GOAL: Resume the passage below on the identity series by the 2023 Governor General's Literary Award winners, picking up right after its final sentence.
━━━━━ PASSAGE ━━━━━
5 Canadian writers reflect on identity in this series from the 2023 Governor General's Literary Award winners
A special series presented in partnership with the Canada Council for the Arts
The English-language books that won the 2023 Governor General's Literary Awards in many respects explore the idea of changing and shifting identities.
CBC Books asked the winners to reflect further on the theme of identity in original works. The special series explores the complex ways we maintain, construct and subvert who we are — including what we represent to ourselves and the outside world.
Canadian authors Sarah Everett, Hannah Green, Kyo Maclear, Anuja Varghese and Jack Wong have all delivered an original piece of writing — from poetry to nonfiction to short story — inspired by this theme.
CBC's IDEAS will host an episode featuring participants from this original series.
This special series is presented in partnership with the Canada Council for the Arts. Read on for links to these pieces.
━━━━━ DATASET ━━━━━
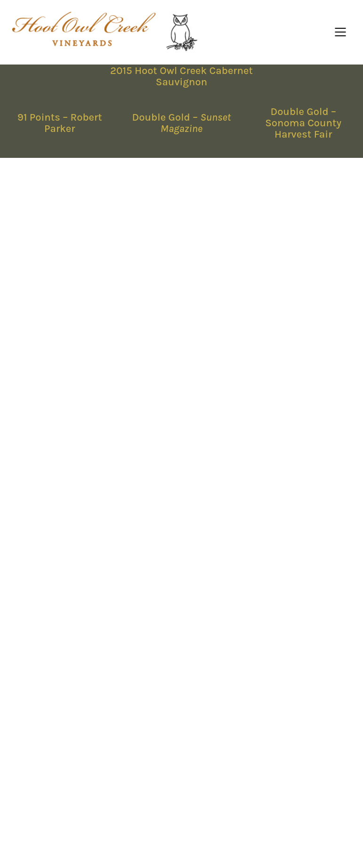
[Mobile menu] (341, 32)
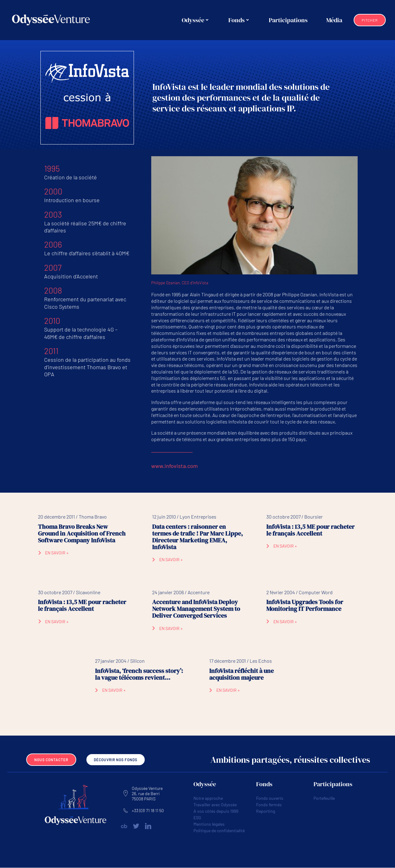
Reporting (266, 811)
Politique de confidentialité (219, 831)
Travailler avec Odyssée (215, 805)
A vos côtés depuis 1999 (216, 811)
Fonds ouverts (270, 798)
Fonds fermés (269, 805)
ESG (197, 818)
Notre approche (208, 798)
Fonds (239, 20)
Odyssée (196, 20)
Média (334, 20)
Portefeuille (324, 798)
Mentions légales (209, 824)
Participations (289, 20)
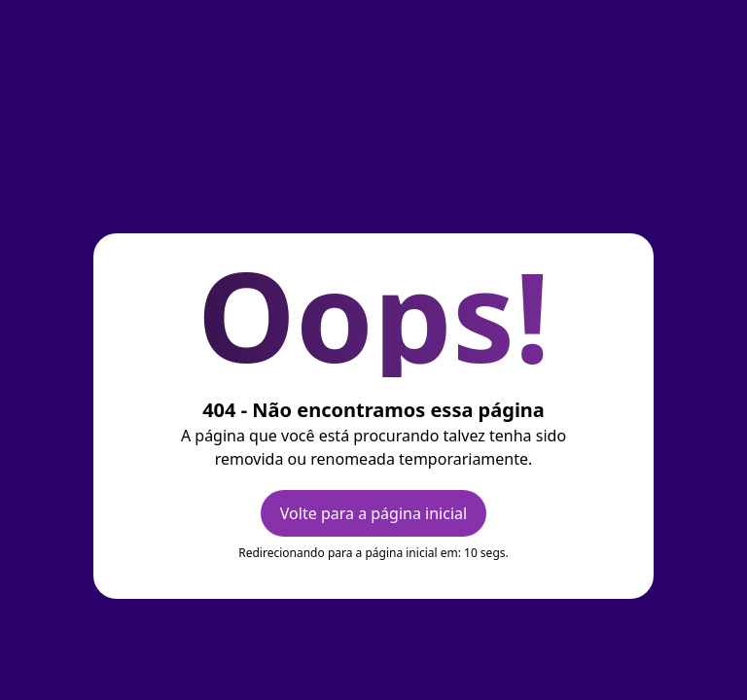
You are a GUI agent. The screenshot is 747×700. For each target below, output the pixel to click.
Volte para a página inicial (374, 513)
━━━━━
TASK OUTPUT:
Meditations on a Lake by Anuja Varghese
Anuja Varghese took a freewriting approach to think about the theme of identity for her original work. What emerged was a short story revolving around three generations of South Asian women and girls coming together upon the death of their highly respected family's patriarch.
What is there to complain about when we have been so blessed? What is there left to wish for? What is there to fear?- From Meditations on a Lake by Anuja Varghese
"I release the urn I have been clutching and my son releases me. We named him Adam. Our first-born. Then, after several failures, our only-born. His success (and he is so very successful) is our success; everyone knows it. What is there to complain about when we have been so blessed? What is there left to wish for? What is there to fear?" Varghese wrote.
Varghese won the 2023 Governor General's Literary Award for fiction for her story collection Chrysalis.
Varghese is a Hamilton, Ont.-based writer and editor. Her stories have been recognized in the Prism International Short Fiction Contest and the Alice Munro Festival Short Story Competition and nominated for the Pushcart Prize. Chrysalis is her first book.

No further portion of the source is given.